The new treatment guidelines replace the previous algorithm first developed for the 19-hospitals that make up the NCCN consortium in 2000.
Risk factors for poor outcome in endometrial cancer include prior endogenous estrogen exposure, obesity, anovulation, early menarche and late menopause, prior use of tamoxifen and diabetes or hypertension
In surgically confirmed stage I endometrial cancer, the decision on treatment is based on whether a woman has adverse risk factors and on the histological grade of the tumor, he said during a presentation on March 9th.
For example, in stage IA cancer in a woman without adverse risk factors and grade 1 or grade 2 histology, the recommended treatment is observation.

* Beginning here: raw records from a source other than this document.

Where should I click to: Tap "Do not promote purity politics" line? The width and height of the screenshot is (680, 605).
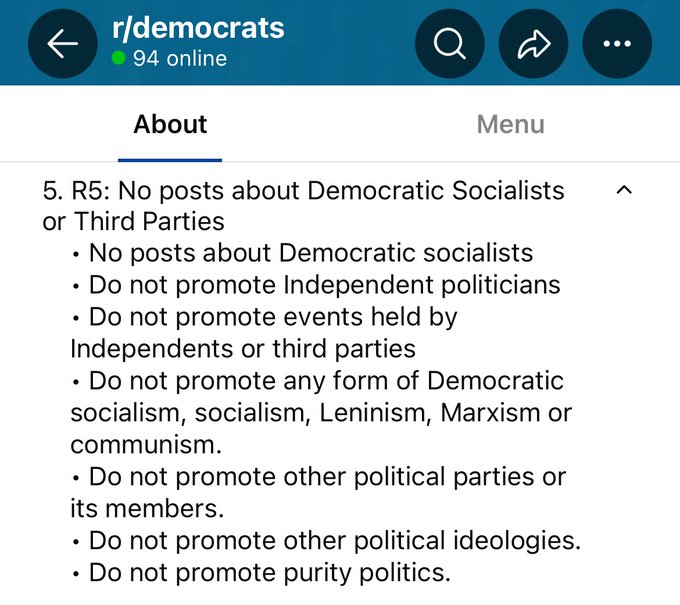coord(270,573)
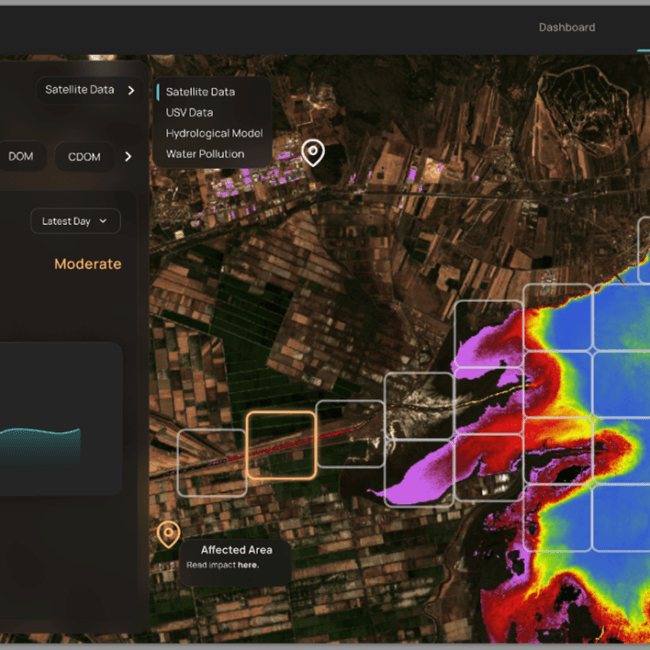650x650 pixels.
Task: Switch to the Dashboard tab
Action: coord(567,27)
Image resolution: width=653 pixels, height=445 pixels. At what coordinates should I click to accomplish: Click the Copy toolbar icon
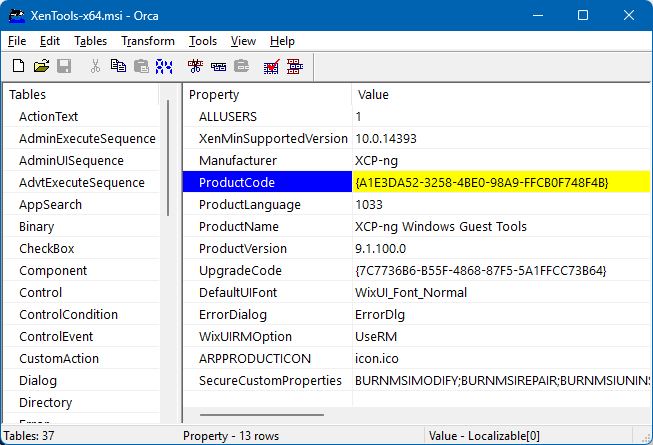point(119,67)
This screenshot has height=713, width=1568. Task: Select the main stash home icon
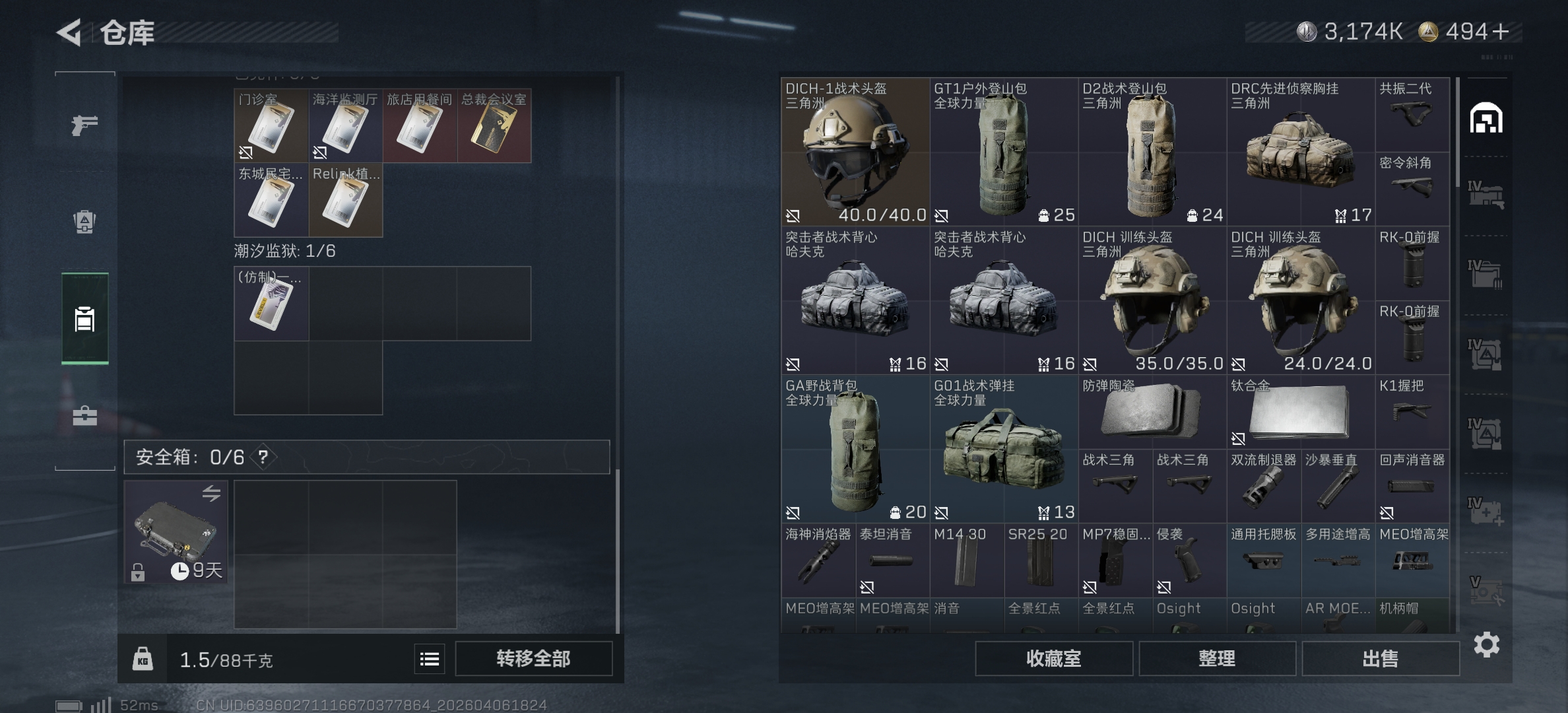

For tumors with grade 3 histology, clinicians have a choice of offering the patient observation or vaginal brachytherapy.
Women with adverse risk factors can be offered observation if the tumor is grade 1 or 2. If the tumor is grade 3, the clinician can offer observation, vaginal brachytherapy or pelvic radiotherapy; although there is little evidence to suggest that mode of treatment has any benefits.
In stage IB endometrial cancer, women without adverse risk factors and with grade 1 histology should be placed under observation; those with grade 2 or 3 histology should be offered observation or vaginal brachytherapy, Dr. Greer said.
In women with stage IB disease, the presence of adverse risk factors and grade 1 histology calls for vaginal brachytherapy; for grade 2 histology, the recommended treatment would be observation or either of the two treatments -- vaginal brachytherapy or pelvic radiotherapy; for grade 3 histology, observation is no longer recommended, so women should be offered pelvic radiotherapy and/or vaginal brachytherapy, he said.
Women with stage IC cancer without adverse risk factors, grade 1 or 2 tumors call for observation or vaginal brachytherapy; for grade 3 tumors, pelvic radiotherapy and/or vaginal brachytherapy is suggested.
In stage IC disease, the presence of adverse risk factors in women with grade 1, 2 or 3 tumors would call for pelvic radiotherapy and/or vaginal brachytherapy.
[Presentation title: Update: Cervical and Uterine Cancer Guidelines.]